Yay! Got out and flew kites today! It's kind of my thing to get photos of each which got flown. Can be a bit of an adventure doing camera one-handed with kite string in other hand! As you might imagine I don't get photos of the 2 string stunt kites while flying them. Odd as it might sound, I feel really grounded when flying. Out in the grass and wind under the sky I connect or reconnect with life. The hazy diagonal line in some photos is apparently a hair, mine or the cat's which got down in the retractable lens mechanism. Canon won't tell me how to take the camera apart to fix it myself but I could send it to them for a month.
Umm, no.
That joker is 7 feet, 2m, long and the legal pad paper pattern messes with my eyes to where it often looks to be upside down - which can't happen.

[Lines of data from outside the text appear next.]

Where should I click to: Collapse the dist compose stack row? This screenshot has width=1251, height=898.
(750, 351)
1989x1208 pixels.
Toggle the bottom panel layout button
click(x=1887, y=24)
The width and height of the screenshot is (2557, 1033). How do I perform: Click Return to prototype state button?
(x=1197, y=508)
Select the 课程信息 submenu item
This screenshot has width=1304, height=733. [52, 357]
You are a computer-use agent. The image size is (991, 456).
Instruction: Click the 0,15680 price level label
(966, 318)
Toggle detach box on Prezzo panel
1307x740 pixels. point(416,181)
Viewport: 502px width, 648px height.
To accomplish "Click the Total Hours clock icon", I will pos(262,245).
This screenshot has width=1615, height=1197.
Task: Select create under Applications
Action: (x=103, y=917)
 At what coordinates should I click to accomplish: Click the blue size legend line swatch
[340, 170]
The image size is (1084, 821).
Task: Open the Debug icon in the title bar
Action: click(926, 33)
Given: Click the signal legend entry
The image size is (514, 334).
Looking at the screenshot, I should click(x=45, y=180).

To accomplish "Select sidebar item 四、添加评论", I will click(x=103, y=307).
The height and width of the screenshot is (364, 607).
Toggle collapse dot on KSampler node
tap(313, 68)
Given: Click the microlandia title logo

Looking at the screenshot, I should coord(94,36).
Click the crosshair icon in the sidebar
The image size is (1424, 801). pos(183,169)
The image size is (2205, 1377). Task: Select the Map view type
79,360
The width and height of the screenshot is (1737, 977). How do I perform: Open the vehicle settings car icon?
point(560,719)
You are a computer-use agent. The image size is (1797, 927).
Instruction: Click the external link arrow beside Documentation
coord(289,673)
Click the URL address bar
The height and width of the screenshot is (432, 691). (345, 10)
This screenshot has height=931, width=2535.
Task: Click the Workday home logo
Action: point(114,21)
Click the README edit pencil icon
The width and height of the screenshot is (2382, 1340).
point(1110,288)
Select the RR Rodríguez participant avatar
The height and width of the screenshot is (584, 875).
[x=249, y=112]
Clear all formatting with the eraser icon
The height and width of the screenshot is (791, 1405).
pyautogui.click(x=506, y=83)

Little $3.50 plastic delta kite from Walmart flies quite nicely at the listed wind speeds. I don't know offhand what they are and I'm not going out to the car to look. A lot of people try to fly these and the little plastic diamond kites in too much wind. Stick to the wind speeds listed on package and both types will fly quite well.

That's a fun one. Tails are aftermarket, nice ripstop nylon like the kite fabric.


That baby has about a 7ft, 2m, wingspan. Style is called Delta Conyne. That style and full delta kites do not require tails. Got it from a place in Boulder, Colorado. In a good wind it can nearly pull you off your feet. COOL!
String used is 150lb, 68kg, test. I think kite only requires 80pound, 36kg, but I figure a little overengineering never hurts. Speaking of overengineering, that wooden crank winder is not overengineered - there are days where without the leverage provided the kite is NOT going to come down.


This monster has a 9 foot, 2.7m, span and is actually rated for less wind than the 7 footer because of having lighter construction including lighter fabric, which again is ripstop nylon.


_________________
"There are a thousand things that can happen when you go light a rocket engine, and only one of them is good."